Twain himself enjoyed painting himself as an infrequent reader, but over decades the truth of his addiction to books — of many kinds — became indisputable. Why the charade? Was it to tamp down expectations?

First in his personal life, and later in his public life, Twain demonstrated a penchant for reading aloud. For him, the voicing of an author’s words was essential for full understanding and enjoyment. At his urging, he and his wife, Olivia, read to one another at the end of the day. Twain encouraged such activity in social settings at which he would frequently be the center. He was, more and more, a showman as well and an author, and his skills in both areas were complementary.

Twain was a popular lecturer and literary performer. His readings drew audiences, amplified as they were with comments on the text he voiced. Perhaps his favorite author to read aloud was Robert Browning, the study and performance of whose dramatic monologues may have helped Twain develop the right pattern of emphasis, pace, and tonality for creating the voices of his fictional characters.

In poetry and prose, he loved to find the “illusion of talk.” He worked hard at perfecting his deliveries, and what he learned in the process informed his own writings.
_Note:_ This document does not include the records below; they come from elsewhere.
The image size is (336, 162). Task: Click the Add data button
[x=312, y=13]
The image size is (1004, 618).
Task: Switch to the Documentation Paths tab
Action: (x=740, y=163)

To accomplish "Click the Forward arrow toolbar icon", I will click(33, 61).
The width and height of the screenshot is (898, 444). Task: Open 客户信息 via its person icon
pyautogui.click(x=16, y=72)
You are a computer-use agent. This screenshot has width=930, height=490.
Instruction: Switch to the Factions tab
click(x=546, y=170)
A fascinating chapter in Gribben’s book examines Twain’s interest in and mixed attitude toward the pseudoscience of phrenology. Although he tended to belittle this field of study, it nevertheless held for him, as did spiritualism, an ongoing interest. This interest is evident in The Adventures of Huckleberry Finn and elsewhere.

Twain’s Huck Finn and Tom Sawyer books are explored by Gribben in the context of the contemporary and popular “boy book,” which were in vogue during the later-19th and early-20th centuries. Twain owned many of them, including William Dean Howells' A Boy's Town and William Allen White’s The Court of Boyville. He also read, but might not have owned, Thomas Bailey Aldrich’s The Story of a Bad Boy. Gribben’s sojourn into the world of this fleeting genre is delicious reading, and his understanding of what this phenomenon may have meant to Twain is full of good sense and sensitivity.
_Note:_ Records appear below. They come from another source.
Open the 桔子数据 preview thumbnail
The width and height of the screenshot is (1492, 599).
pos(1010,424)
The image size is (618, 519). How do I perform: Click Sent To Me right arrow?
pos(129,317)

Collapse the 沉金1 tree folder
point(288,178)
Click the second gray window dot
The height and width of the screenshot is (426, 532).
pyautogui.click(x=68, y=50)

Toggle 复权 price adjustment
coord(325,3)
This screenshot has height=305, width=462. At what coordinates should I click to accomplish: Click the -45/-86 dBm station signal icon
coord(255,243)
Of great interest in the story of Twain’s books is the manner of collecting and housing books, the state of the bookselling industry, and the movement of books into and out of private and public collections. Twain’s own success as an author fed on being surrounded by the books of other writers and — in one way or another — drawing upon them for his own purposes. This is not to say that Twain was a plagiarist, but rather that he learned to adapt what he found in his reading for his own purposes.

What happened to all of these books? Part of the answer is found in Gribben’s last chapter: “The Unfortunate Fate of the Clemenses’ Library Collection,” which includes a reproduction of titles offered in a 1951 auction in Hollywood. A “Critical Bibliography” provides an annotated listing of published items “related to Samuel L. Clemens’s reading.”

Volume one, then, which presents all of Alan Gribben’s research on Twain’s reading, is an astonishing and captivating achievement. Volumes two and three will provide the annotated catalogue.

Philip K. Jason is professor emeritus of English at the United States Naval Academy. A former editor of Poet Lore magazine, he is the author or editor of 20 books, including Acts and Shadows: The Vietnam War in American Literary Culture and Don’t Wave Goodbye: The Children’s Flight from Nazi Persecution to American Freedom. His reviews appear in a wide variety of regional and national publications.